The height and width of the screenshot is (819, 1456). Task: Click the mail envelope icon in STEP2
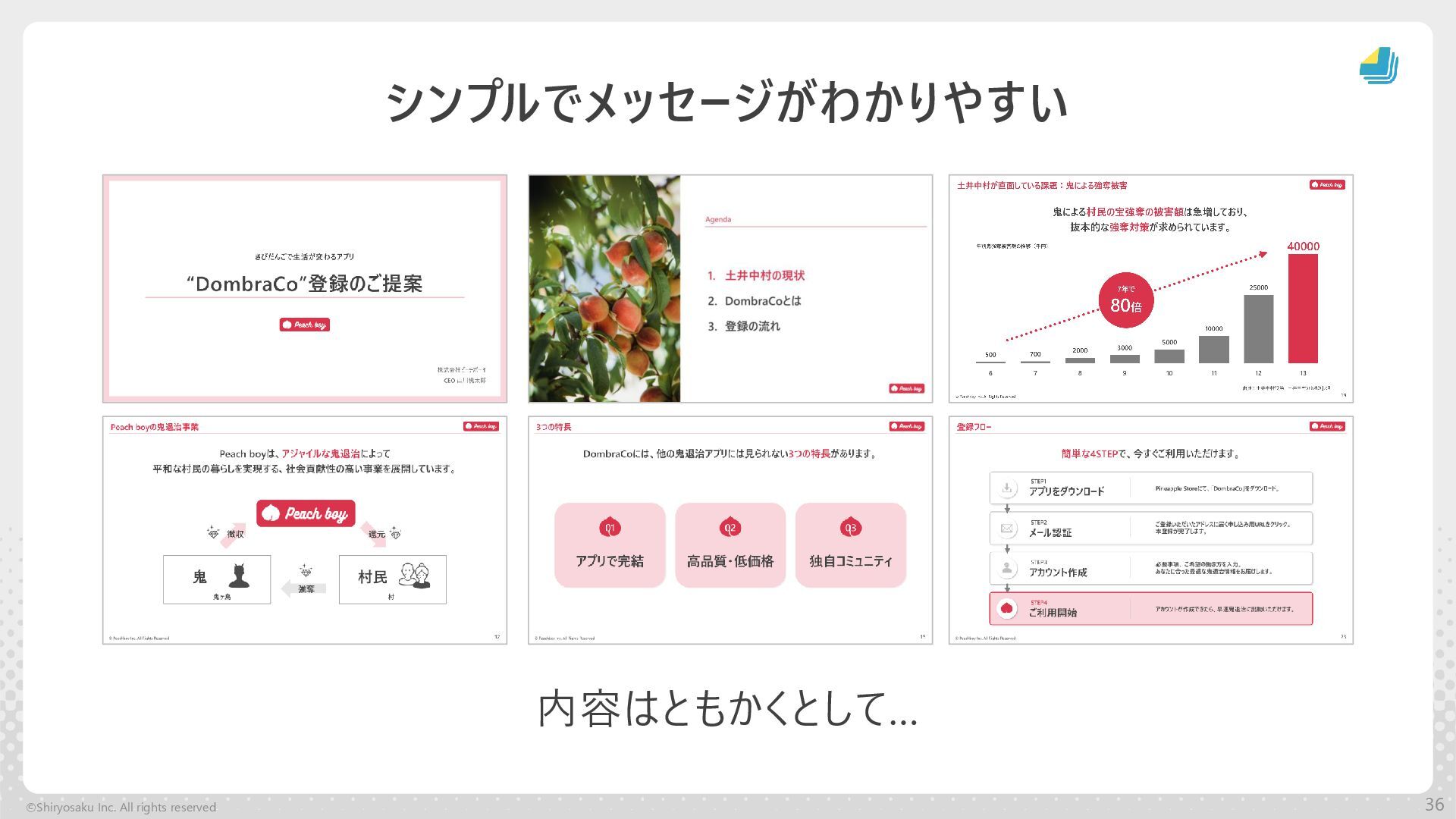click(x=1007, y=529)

-*-*-

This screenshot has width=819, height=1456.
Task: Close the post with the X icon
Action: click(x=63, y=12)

-*-*-

| To do |
Can you reproduce the stretch of the listing from the line that contains "The height and" through the line that contains "click(x=1007, y=529)", request included, scaling each coordinate in the answers by 0.65 and rounding to whole numbers with halves rounded up? Leave the pictures out.

| The answer |
The height and width of the screenshot is (819, 1456). Task: Click the mail envelope icon in STEP2
click(x=655, y=344)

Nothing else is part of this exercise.